Man, you really provided some great and well-explained info here. Thanks!

If a cell is below 2.0v you should try charging at low current, less than 0.01 C(A) rate. If there is significant dendrites their leakage will consume the low charging current preventing cell voltage from rising, without creating excessive cell heating.

I put the cells in parallel and hooked them to my power supply @ 10 amps (oops) yesterday to see what would happen. The bank rose to 2.9v pretty quickly. I separated them today and measured each cell individually and found that they are all very close to 2.9v.

If cell rises above 2.5v there is a good chance the cell will be okay.

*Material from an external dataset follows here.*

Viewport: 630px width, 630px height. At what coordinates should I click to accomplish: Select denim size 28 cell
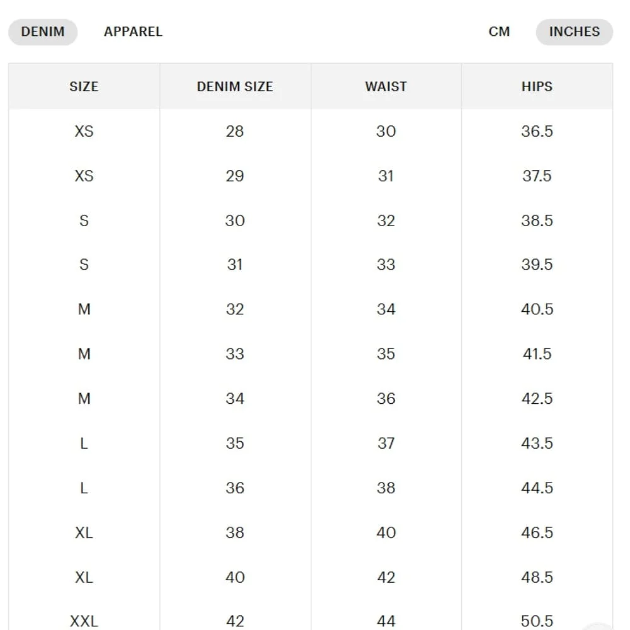(234, 132)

Does "ok" mean safe for normal cycling, or might perform close to specs again or.........? If they all rose to 2.9v should I try a higher charge rate or stick to 1a?

If the cell has significant dendrites and charged at normal moderate current it will cause the cell to overheat and possibly melt the separator plastic causing a sudden extreme cell short causing a lot of heat and bursting cell.

What happens when a Lifepo4 cell bursts?

I searched the forum for dendrites, and it looks like there's some good info about cell degradation under normal and abnormal conditions. Are there any specific resources you can recommend to learn about lifepo4 batteries?

 

[RCinFLA]

If you got to 2.9v and they are holding you are fine to do regular charging current.

Safe means there is not internal shorts and you are okay to do a full charge at normal charging current. As a secondary check you can make sure the cells are not warming up too much during the full charging.

LFP overheating and bursting violently blows out the vent port and sends out a strong blast of hot gases and electrolyte.

LFP cathode material differs from all the news reports on Li-Ion batteries catching fire. LFP cathode heating runaway does not generate the large amount of free oxygen that other Li-ion cell chemistries do. It does not mean they will not catch fire, but it is much less likely.

The electrolyte solvent is about as flammable as diesel oil. Most all Li-ion batteries use very similar electrolytes.

When electrolyte decomposes from thermal runaway a lot of carbon-dioxide gas is created that mixes and helps retard ignition of electrolyte solvent that is sprayed out. Again, the difference in LFP cell is the lower concentration of internal sourced oxygen from cathode material.

 

[garetwo]

I reduced this occurrence by reducing my maximum charging current.

What was it first set at and what did you adjust it to?